In April 2018, a report from New Jersey Sen. Cory Booker’s office found that five pharmas implemented $45 billion in buybacks shortly before and after the Trump tax cuts.
Pharma’s buyback obsession has leaked into biotech with around $100 billion spent on buybacks by the six largest biotech companies between 2014 and late 2018, Evaluate Pharma reported. Those figures pale in comparison to what Big Pharma and Big Biotech spent on R&D and M&A on the whole but are still a tough pill to swallow for patients looking for novel treatments—never mind the critics who urge drugmakers to forgo some of those profits to bring down U.S. drug prices.

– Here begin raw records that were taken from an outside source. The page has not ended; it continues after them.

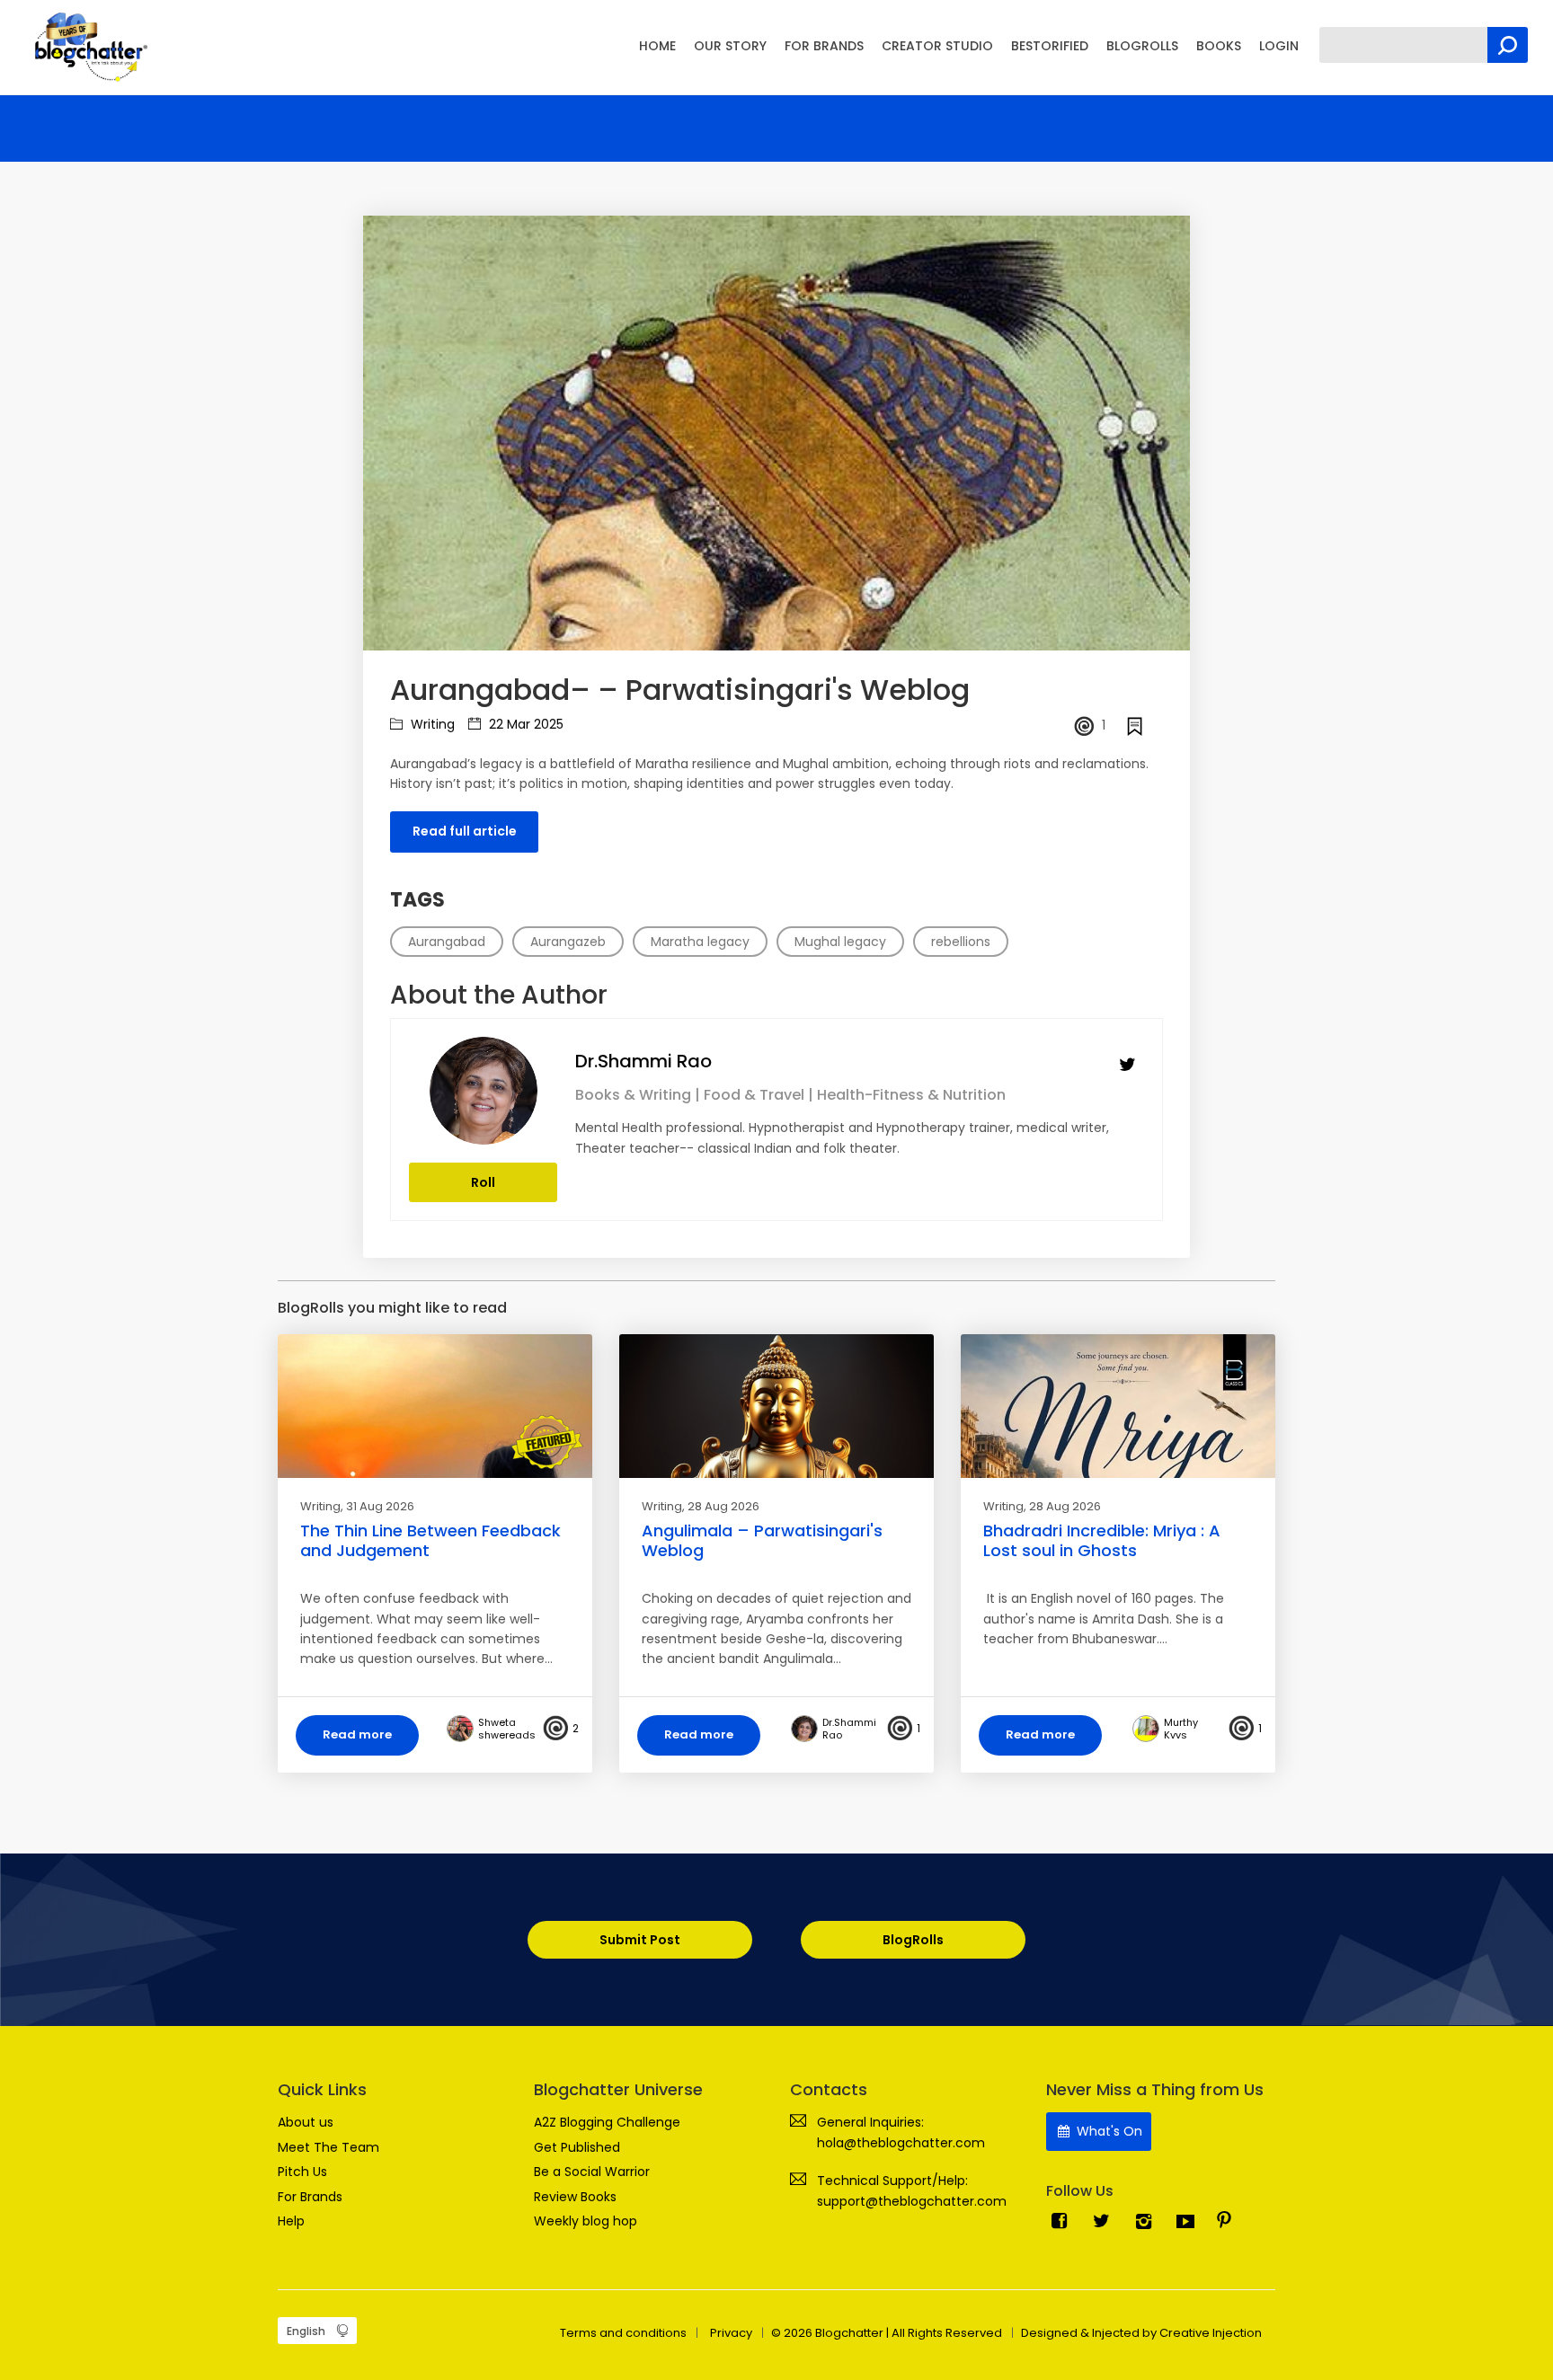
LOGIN (1279, 46)
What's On (1107, 2131)
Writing (431, 724)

“Today, better than 70% of the (pharma) pipeline comes from the biotech industry,” Levin said. “Under those circumstances, the growth of new technologies and new opportunities to invest has been phenomenal while the thinking of how you deal with shareholders remains much the same way it was in the ’70s.”
In 2019, Big Pharma’s fondness for quick shareholder payouts continued, with the eight biggest U.S. drugmakers topping $31 billion in stock buybacks in the first nine months of 2019. The amount of revenue each company pulled in didn’t directly correlate with the amount each invested in buybacks and dividends. Take J&J, for instance: The world’s largest drugmaker bought back $6.32 billion in stock in the first nine months of the year, but the second drugmaker on this list, Pfizer, actually topped the buyback list at $8.8 billion.
But even smaller drugmakers have a penchant for investing heavily in their own stock. Amgen––No. 7 on our list––pulled in about a quarter of J&J’s revenue in the first nine months but spent about $300,000 more in buybacks in that span at $6.61 billion. In the same time period the year before, Amgen dealt out a whopping $15.67 billion in buybacks.
In creating our list, we targeted the largest U.S. drugmakers using our special report on the top 15 drugmakers by 2018 revenue as a guidepost. Instead of listing drugmakers by total buybacks and dividends––which can change dramatically from year to year––this special report underscores the counterintuitive reality that the biggest drugmakers are often not the most egregious investors in short-term shareholder returns.
Because this list relies on company filings with the Securities and Exchange Commission through the third quarter, companies headquartered abroad (which are not required to disclose third-quarter buybacks and dividends) are not included on this list.
That means multinational drugmakers like Roche, Novartis, Sanofi, Bayer, GlaxoSmithKline and AstraZeneca didn’t make the cut. However, half-year filings from some of those companies are interesting in their own right. Take GSK: As of July 30, the British drugmaker said it hadn’t spent a dime on stock buybacks in the first half of the year.